The EE measures we consider in our analysis, which aim to improve the thermal insulation of the building envelope, include insulating material, plastering and heat-absorbing glazing. The measures are thus matched to the sector ‘Constructions and construction works’ (F)[4], whereas investments in EE technology for heating, ventilation and air conditioning are matched to the sector ‘Machinery and equipment’ (C28) [4]. Changes in demand by households for fuels and electricity due to energy efficient refurbishment are represented in the sector ‘Coke and refined petroleum products’ (C19) [4] as well as in the sector ‘Electricity, gas, steam and air conditioning’ (D35) [4]. For the latter, we also address the energy saved in households in monetary terms to calculate the changes in demand in these sectors.
To estimate the resulting effects on employment from energy efficiency, we considered investments made for the insulation of the building envelope and for the renewal of heating systems’
What types of investment are taken into account as part of the analysis?
The investments associated with energy savings regarding heating were provided by the Invert/EE-Lab Model [3], run by TU Wien, which provides projections for annual net investments in building envelopes and in Heating, Ventilation, Air Conditioning technologies (HVAC) in residential buildings for European countries up to 2030. Only investments improving the EE of buildings are considered.
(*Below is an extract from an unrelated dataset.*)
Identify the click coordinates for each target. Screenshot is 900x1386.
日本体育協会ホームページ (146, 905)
Regular construction and refurbishment costs are excluded from the analysis.

What is the underlying approach in terms of calculating energy savings when calculating employment effects?
The MB-EE Facility of ODYSSEE-MURE determines employment effects based on top-down (TD) savings, i.e. calculated using the energy statistics of the ODYSSEE database, or based on bottom-up (BU) savings, i.e. based on policy evaluations from the MURE database. The first also captures savings (and hence employment effects) which cannot be related directly to a policy measure but which may be due to market transformation.
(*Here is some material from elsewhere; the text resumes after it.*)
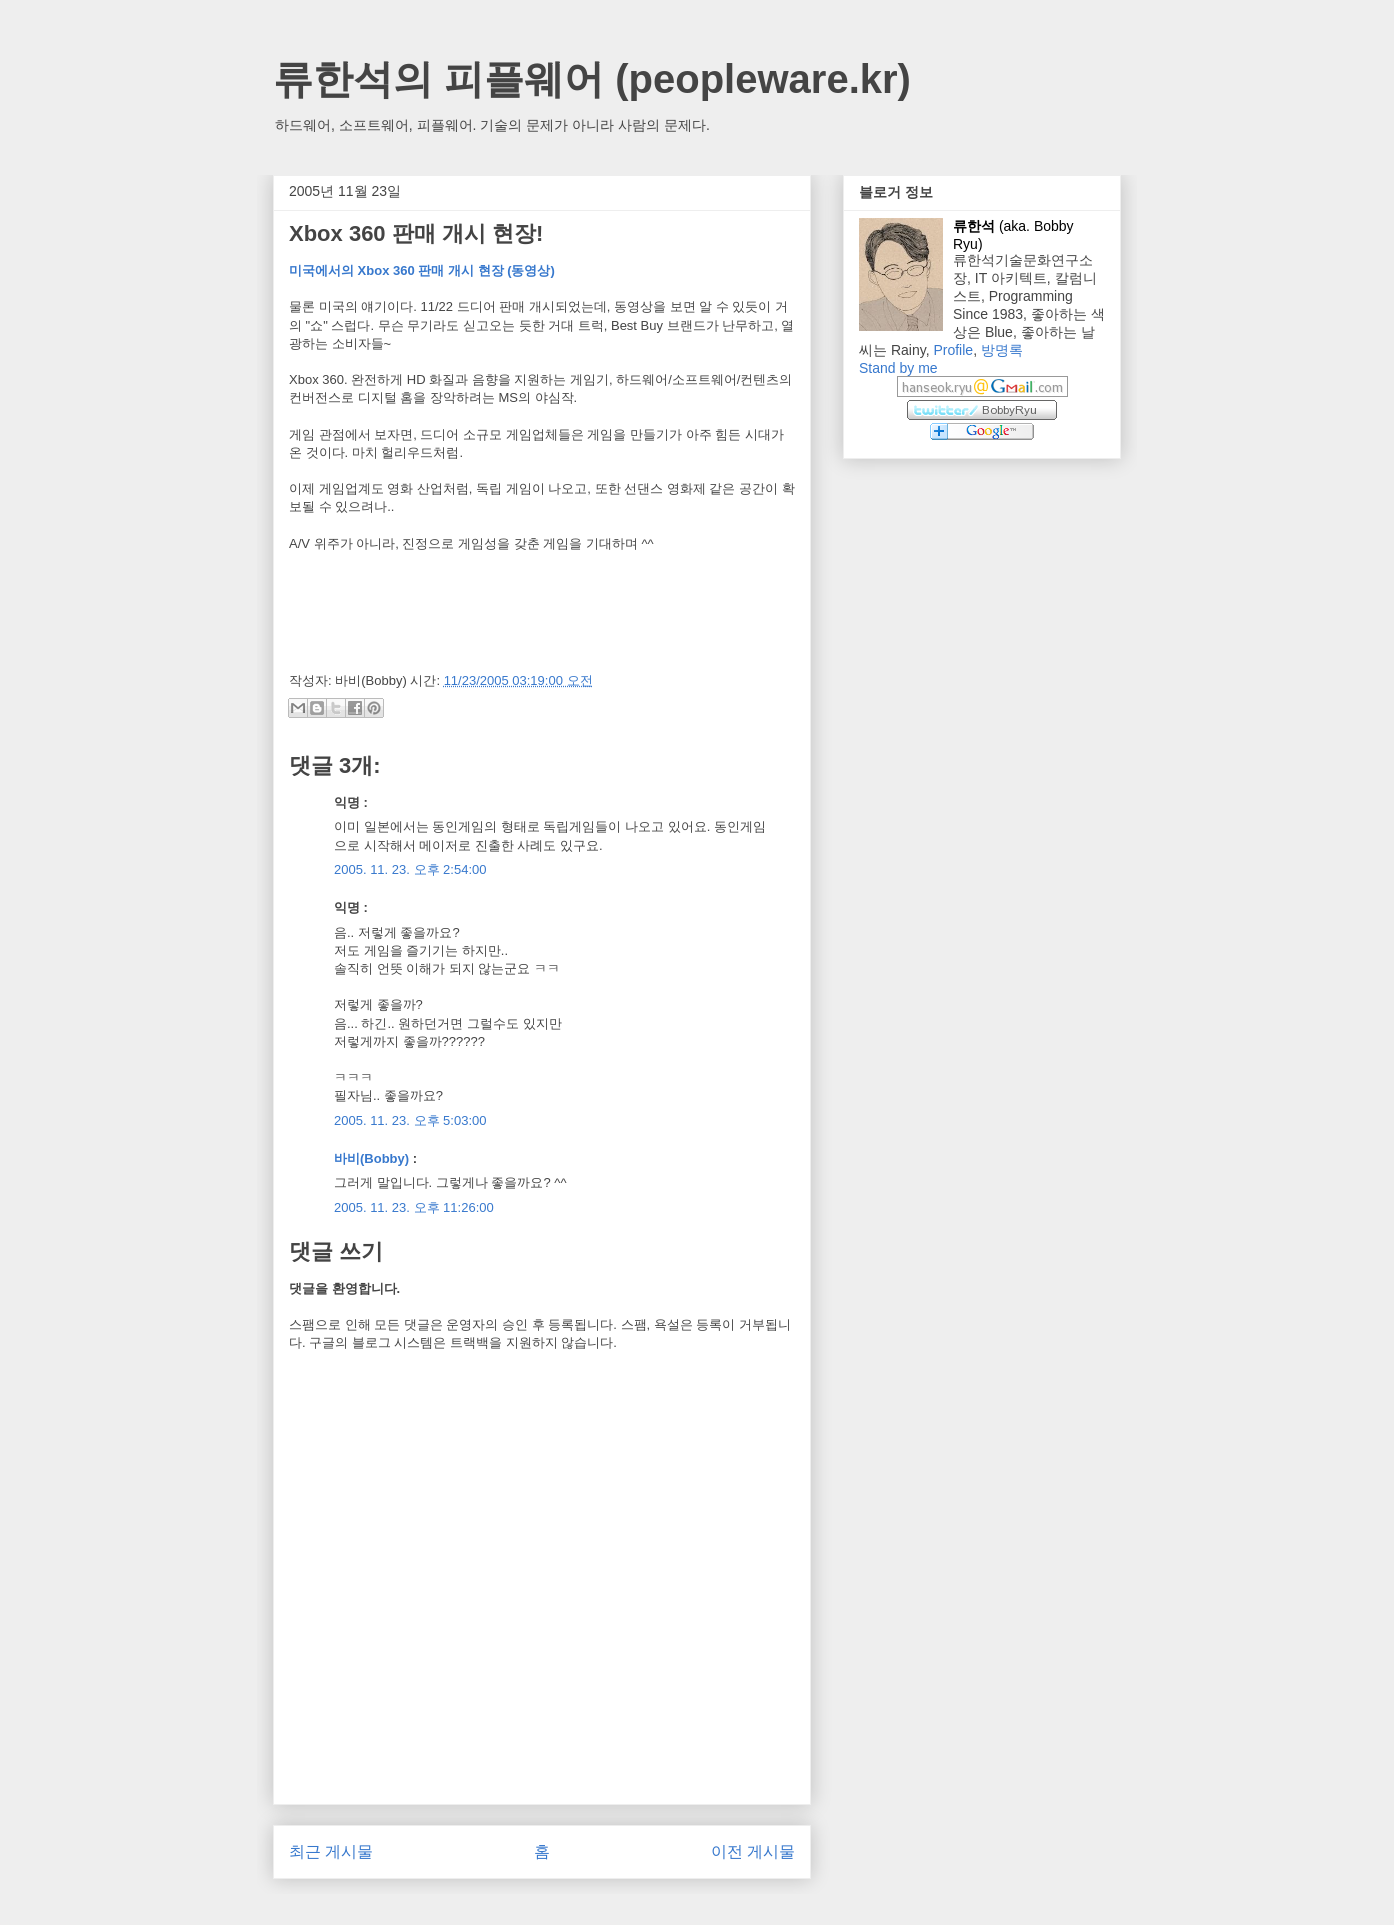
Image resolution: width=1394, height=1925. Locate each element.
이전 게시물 (753, 1851)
For the nine European countries considered, employment estimated with the top-down savings approach amounts to around 1,400,000 FTE.
Figure 4 compares employment effects for Germany from top-down and bottom-up savings, showing that employment effects are generated beyond policy programmes. Top-down savings show 569,000 FTEs in total, mostly associated with the branches ‘machinery and equipment’ (234,000 FTE) and ‘construction and construction works’ (224,000 FTE). Considering only bottom-up savings related to EE policies targeting heating consumption in households (mainly the KfW programmes regarding residential buildings) [5], about 535,000 FTE were generated.

What are the potential weaknesses and advantages of the MB-EE Employment effects approach?
The employment effects calculated are gross effects, excluding factors such as displacement effects and indirect second order effects through additional tax revenues, export/imports of EE related goods, etc. However, the indicator approach developed may be gauged with more detailed modelling studies and can easily be extended from year to year, making it attractive for policymakers to include MB-EE in their reporting.
[1]Overall co-ordination ADEME, Technical coordination by Enerdata and Fraunhofer ISI: www.odyssee-mure.eu
[4]According to NACE rev. 2 classification for economic activities in the European Union
[5]The ‘Kreditanstalt für Wiederaufbau’ (KfW) is a promotional bank offering financing of purchase, renovation and energy-efficien modification of existing or new properties.